Start of Data for analysis
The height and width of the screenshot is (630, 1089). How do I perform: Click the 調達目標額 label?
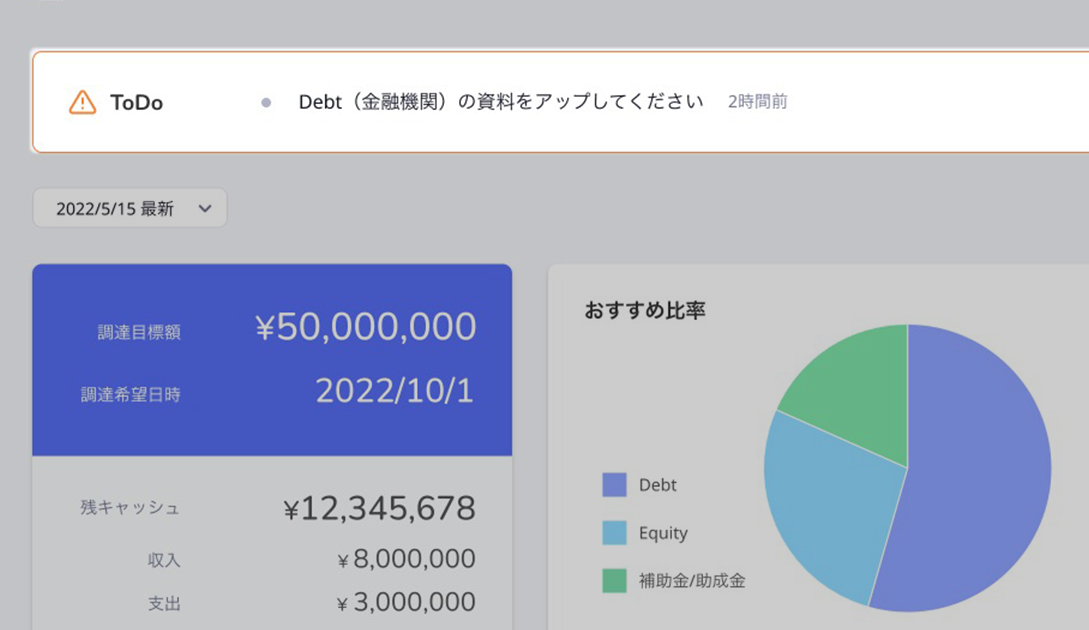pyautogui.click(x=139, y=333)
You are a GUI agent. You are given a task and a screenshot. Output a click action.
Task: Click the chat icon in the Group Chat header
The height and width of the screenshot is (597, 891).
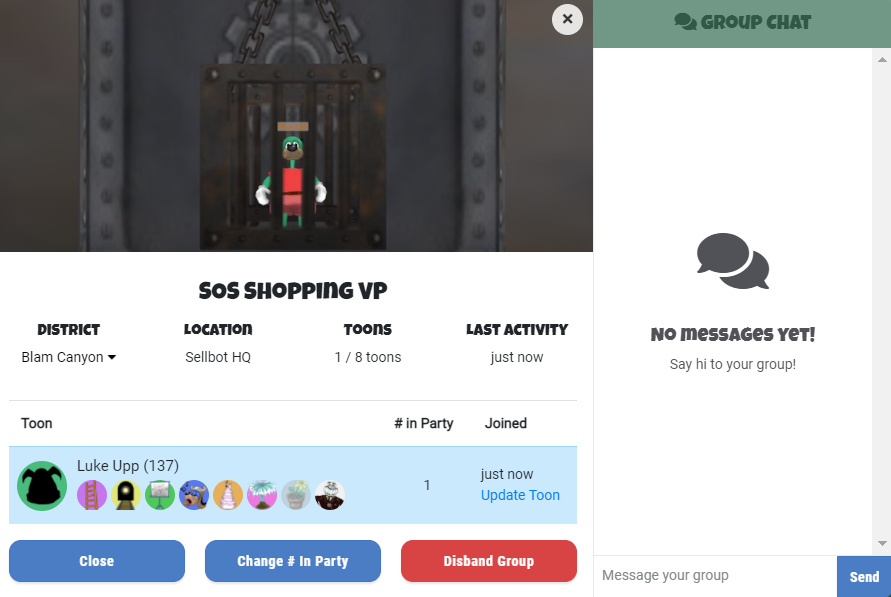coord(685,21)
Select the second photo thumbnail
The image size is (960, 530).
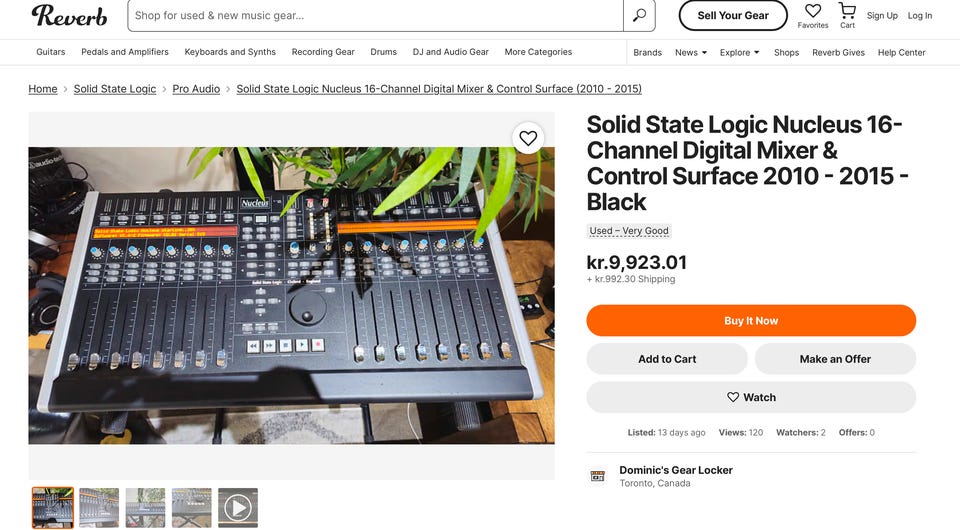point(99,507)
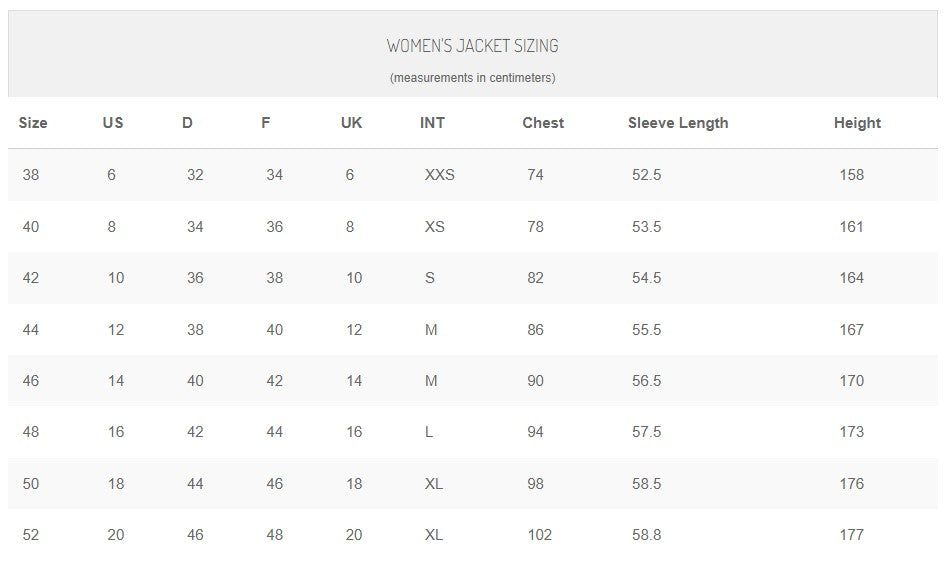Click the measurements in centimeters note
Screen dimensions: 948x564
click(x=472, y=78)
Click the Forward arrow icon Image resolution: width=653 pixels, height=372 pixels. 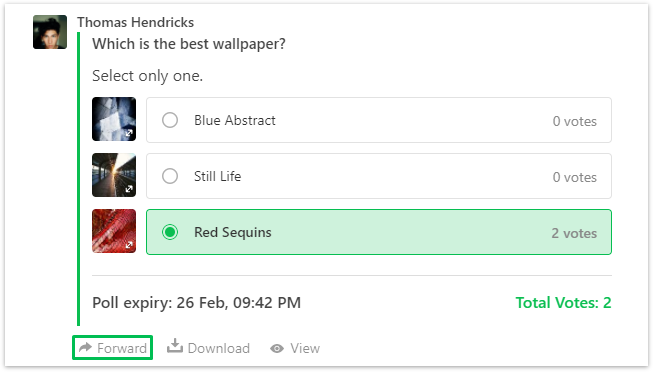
End of Data for analysis
* Problem: Word for word, please reproduce each entry above and leave out every picture.

* Answer section:
The height and width of the screenshot is (630, 1089). How do I perform: Click the 調達目標額 label?
pyautogui.click(x=139, y=333)
You are a GUI agent. You are given a task and a screenshot. Output a click action.
Task: Click the chat icon in the Group Chat header
The height and width of the screenshot is (597, 891).
coord(685,21)
Select the second photo thumbnail
The image size is (960, 530).
point(99,507)
Click the measurements in centimeters note
Screen dimensions: 948x564
click(x=472, y=78)
Click the Forward arrow icon Image resolution: width=653 pixels, height=372 pixels. 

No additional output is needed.